Restoration of alloreactivity of melanoma by transduction with B7.1
Genetic Predisposition to Disease
Melanoma cells are unusual because, unlike most epithelial tumors, constitutive expression of human leukocyte antigen (HLA) class II molecules is common. To elucidate the role of HLA class II expression in the immunopathogenesis of melanoma, the authors compared HLA class II+ melanoma cells to autologous B cells with respect to their ability to stimulate primary (naïve) histoincompatible lymphocytes and T-cell clones (antigen experienced).
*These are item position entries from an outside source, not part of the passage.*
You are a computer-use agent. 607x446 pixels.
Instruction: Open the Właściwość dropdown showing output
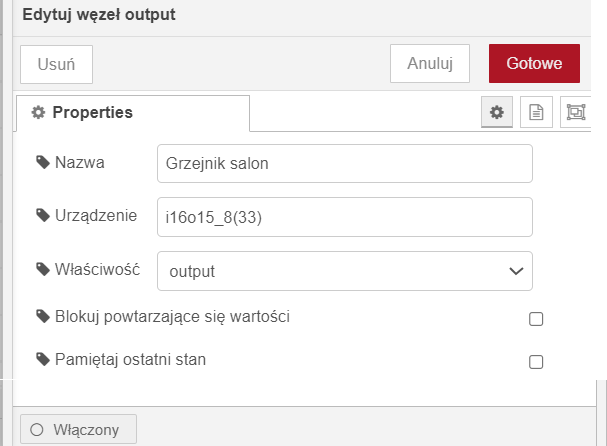click(x=345, y=271)
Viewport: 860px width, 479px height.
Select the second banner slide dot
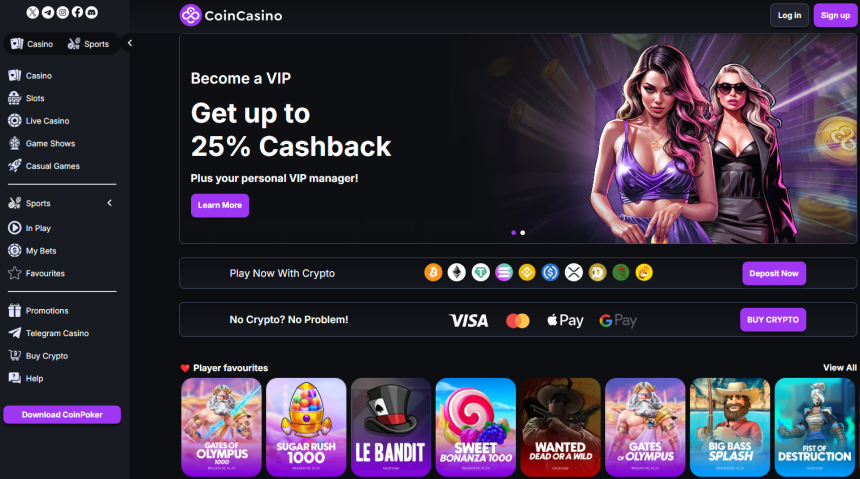click(x=523, y=233)
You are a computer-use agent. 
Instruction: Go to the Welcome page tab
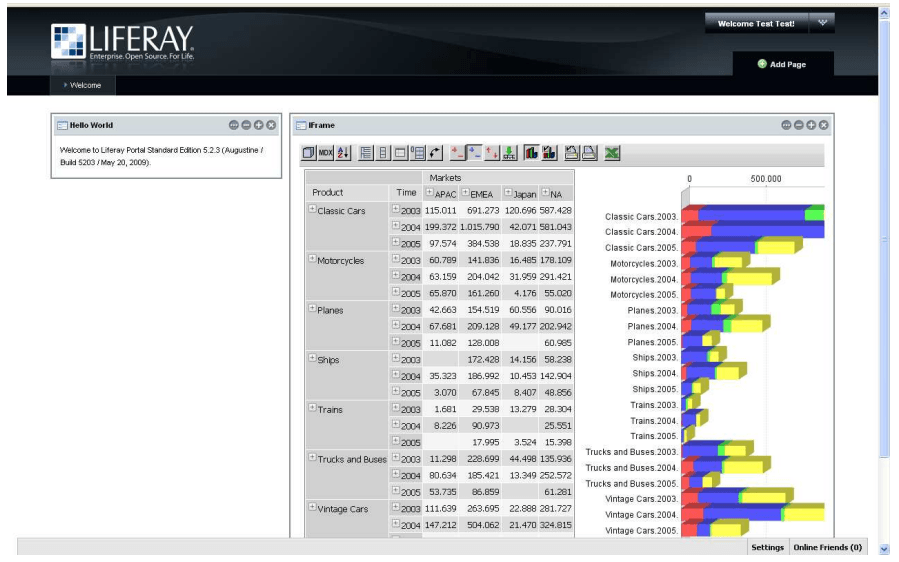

Using primary lymphocytes (peripheral blood lymphocytes [PBLs]), melanoma cells were nonstimulatory when compared to autologous B cells. To determine whether this was caused by defective antigen processing, the authors used alloreactive T-cell clones, which require alloantigen presentation by a histocompatible stimulator cell but not costimulation. Melanoma cells stimulated the alloreactive T-cell clones in two of three clones tested, indicating that they processed and presented alloantigen. To determine whether the failure of melanoma cells to stimulate primary lymphocytes was caused by their inability to costimulate the T cells, the authors transduced the melanoma cells with B7.1 and achieved stable expression in more than 95% of the cells. The transduced cells were highly stimulatory, eliciting a 17- to 25-fold increase in proliferation by the peripheral blood lymphocytes compared with controls. Indeed, B7-expressing melanoma cells were more stimulatory than autologous B cells, which elicited an 11- to 15-fold increase compared with controls. These data indicate that melanoma cells fail to stimulate primary lymphocytes because they do not deliver costimulatory signals. Engineering HLA class II+ melanoma cells to express high levels of B7.1 may provide a way to elicit primary T-cell responses to melanoma-associated antigens.